Can somebody explain to me how this query below works? It's a query to calculate a median Latitude from the table. I get tired of understanding this and still, I can't.
SELECT *
FROM station as st
where (
select count(LAT_N)
from station
where LAT_N < st.LAT_N
) = (
select count(LAT_N)
from STATION where LAT_N > st.LAT_N
);
CodePudding user response:
The median is the middle value in a collection, which means there are as many values above it as below.
So for each row in the table, the first subquery counts the number of rows where LAT_N
is lower than in the current row, and the second counts the number of rows where it's higher. Then it only returns the rows where these counts are the same.
Note that this won't work in many situations. The simplest example is when there are an even number of distinct values:
1
2
3
4
The median should be 2.5
(the mean of the two middle values), which doesn't exist in the table.
Another case is when there are duplicate values:
1
1
2
3
the median should be 2
. But the count of lower values is 2
, while the count of higher values is 1
, so they won't be equal.
CodePudding user response:
Oh that's some clever code! It's got a bug, but here's what it's trying to do.

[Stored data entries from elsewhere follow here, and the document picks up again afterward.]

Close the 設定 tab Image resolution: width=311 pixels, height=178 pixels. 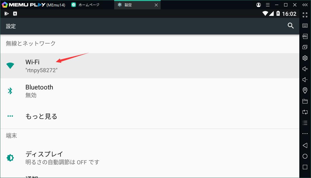coord(156,5)
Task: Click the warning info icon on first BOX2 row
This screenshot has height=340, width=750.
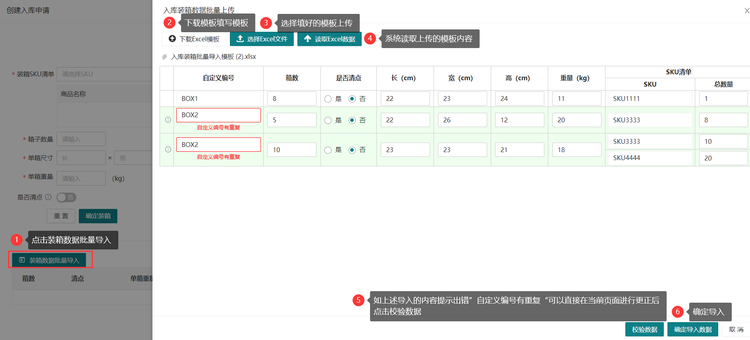Action: [x=168, y=120]
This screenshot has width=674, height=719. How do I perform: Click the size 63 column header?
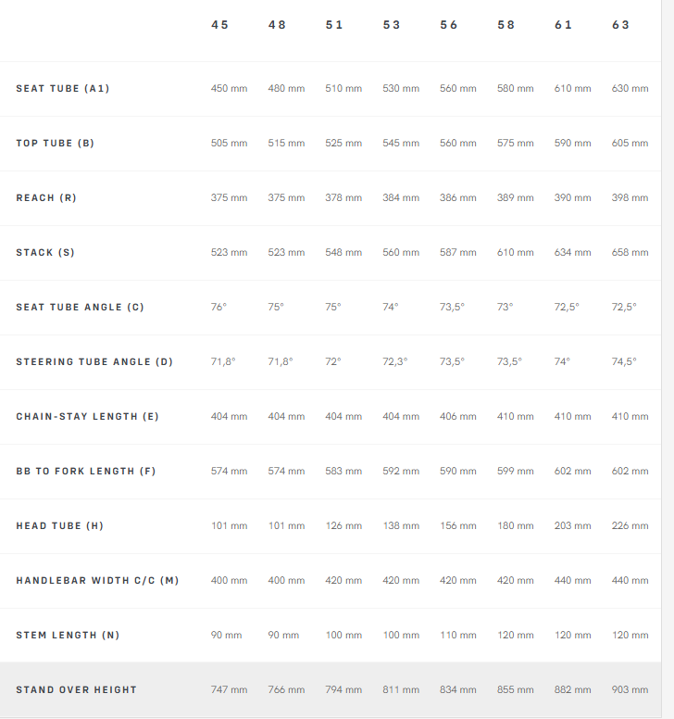click(x=621, y=25)
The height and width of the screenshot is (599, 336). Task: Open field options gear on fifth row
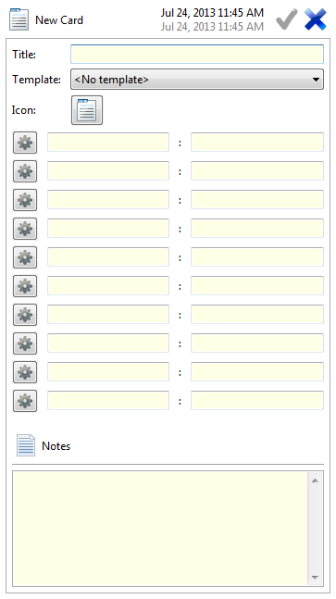click(25, 257)
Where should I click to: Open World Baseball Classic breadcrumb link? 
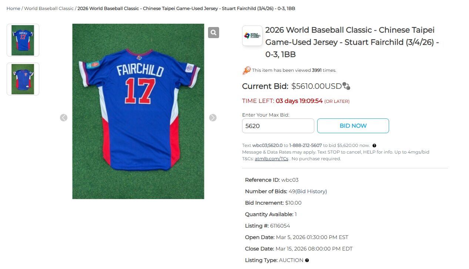pyautogui.click(x=49, y=9)
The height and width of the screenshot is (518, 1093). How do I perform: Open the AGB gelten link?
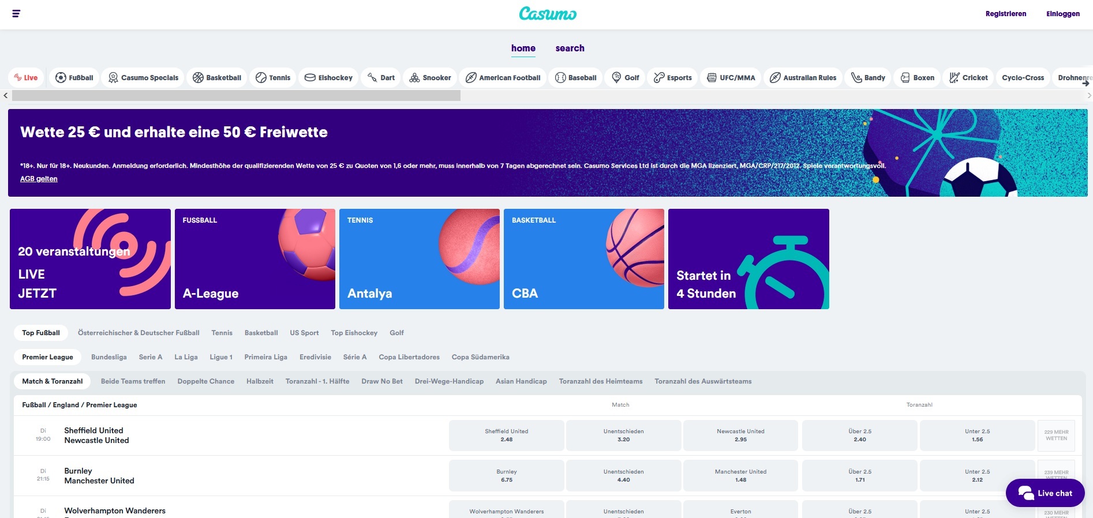click(39, 179)
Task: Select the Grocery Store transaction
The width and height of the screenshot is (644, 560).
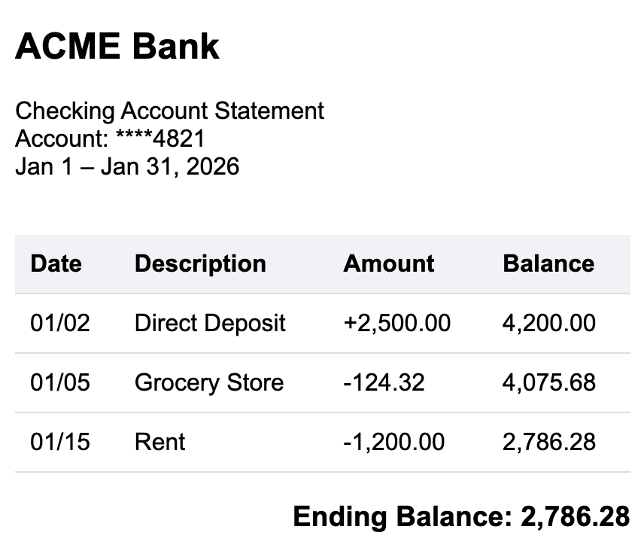Action: tap(209, 382)
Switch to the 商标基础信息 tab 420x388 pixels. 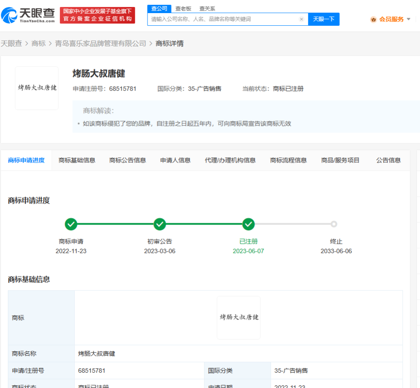pyautogui.click(x=77, y=160)
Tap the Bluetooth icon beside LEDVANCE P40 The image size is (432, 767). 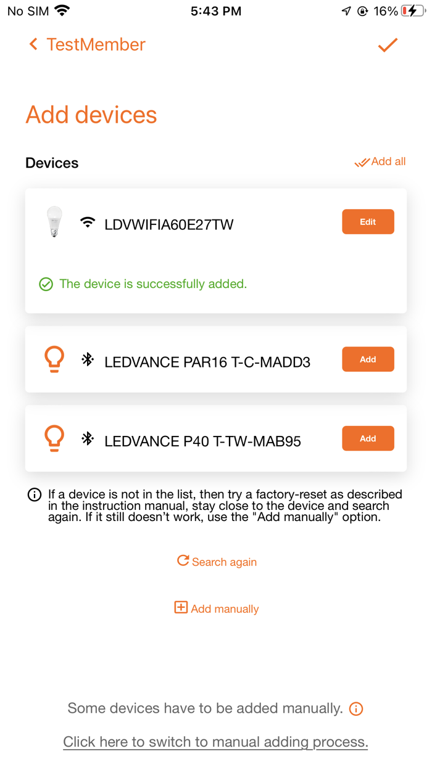click(x=88, y=438)
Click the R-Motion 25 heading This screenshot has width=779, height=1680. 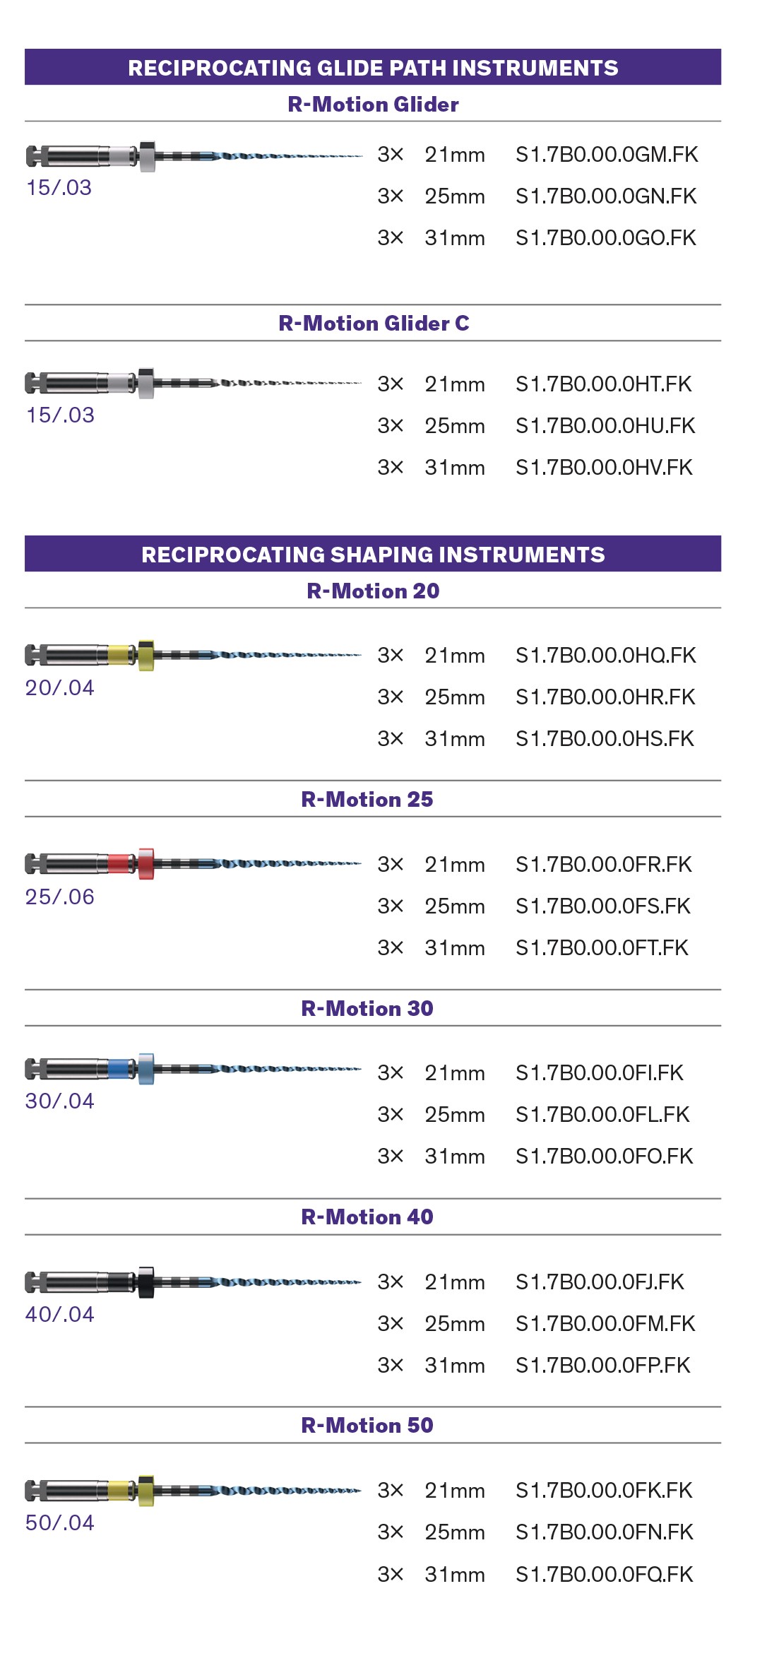(x=367, y=800)
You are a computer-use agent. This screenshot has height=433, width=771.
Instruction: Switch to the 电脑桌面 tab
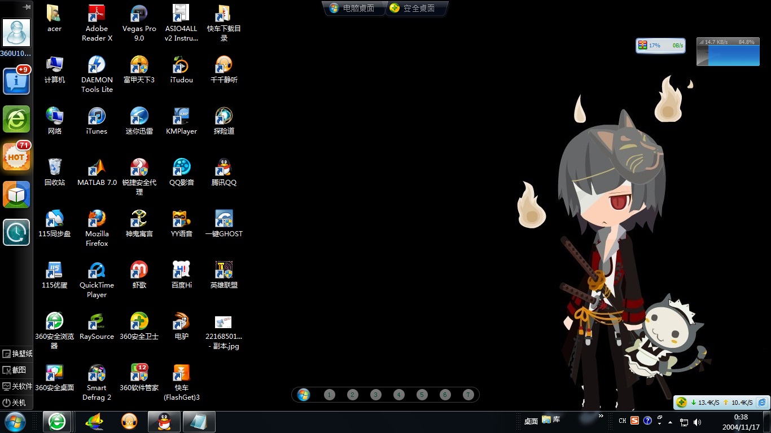(x=353, y=8)
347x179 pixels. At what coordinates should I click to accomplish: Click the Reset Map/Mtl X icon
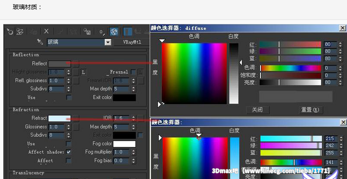[46, 31]
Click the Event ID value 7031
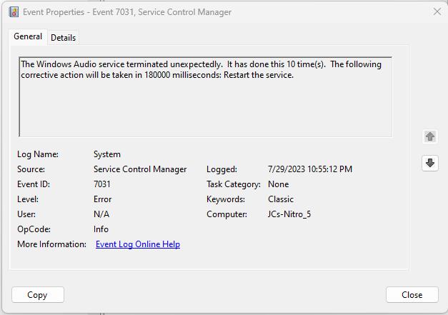 102,184
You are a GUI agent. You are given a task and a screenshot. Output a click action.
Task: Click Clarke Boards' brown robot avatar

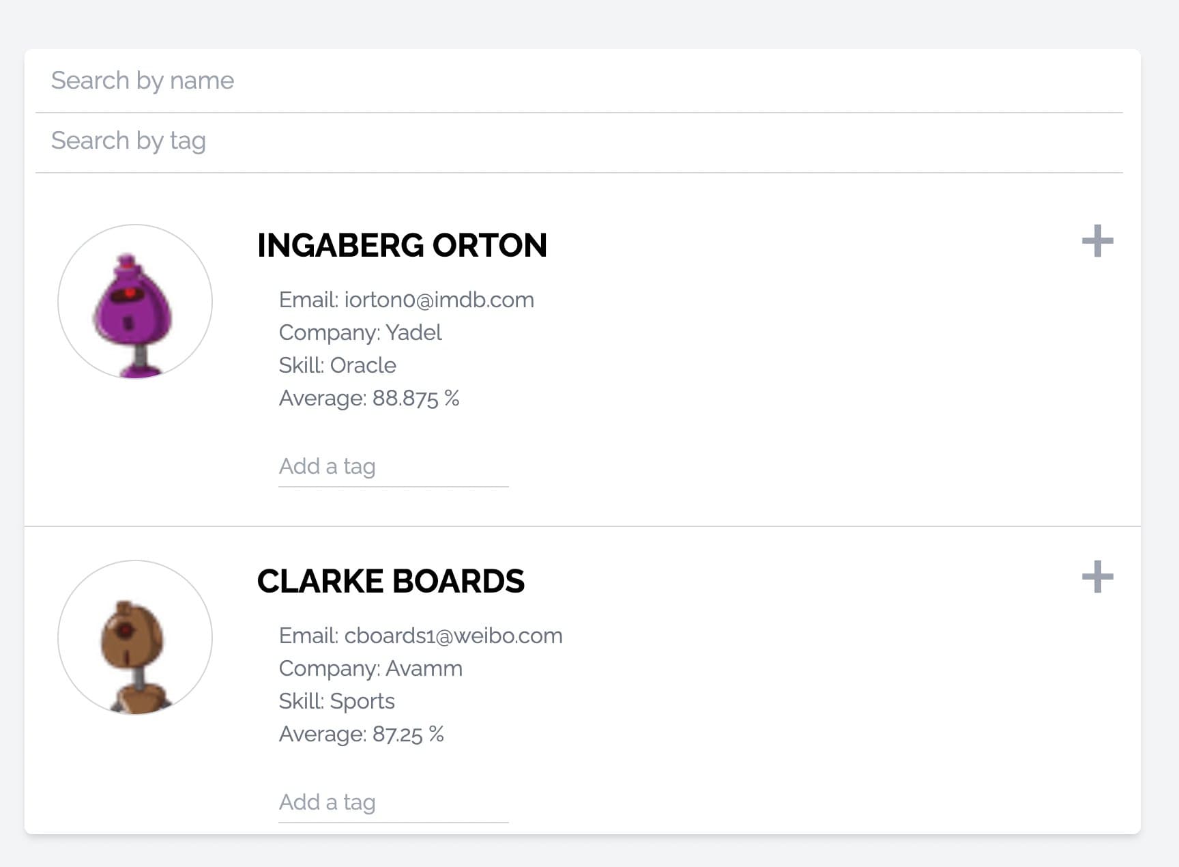135,637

We define median as the value(s) that have the same number of values greater and less than them. So here's the query in pseudocode:
for each station in st:
compute number of stations with latitude greater than the current station's latitude
compute number of stations with latitude less than the current station's latitude
If these two values are equal, include it in the result.
Bug:
For tables with an even number of distinct values, the median should be defined as the mean of the two middle values. This code doesn't handle that.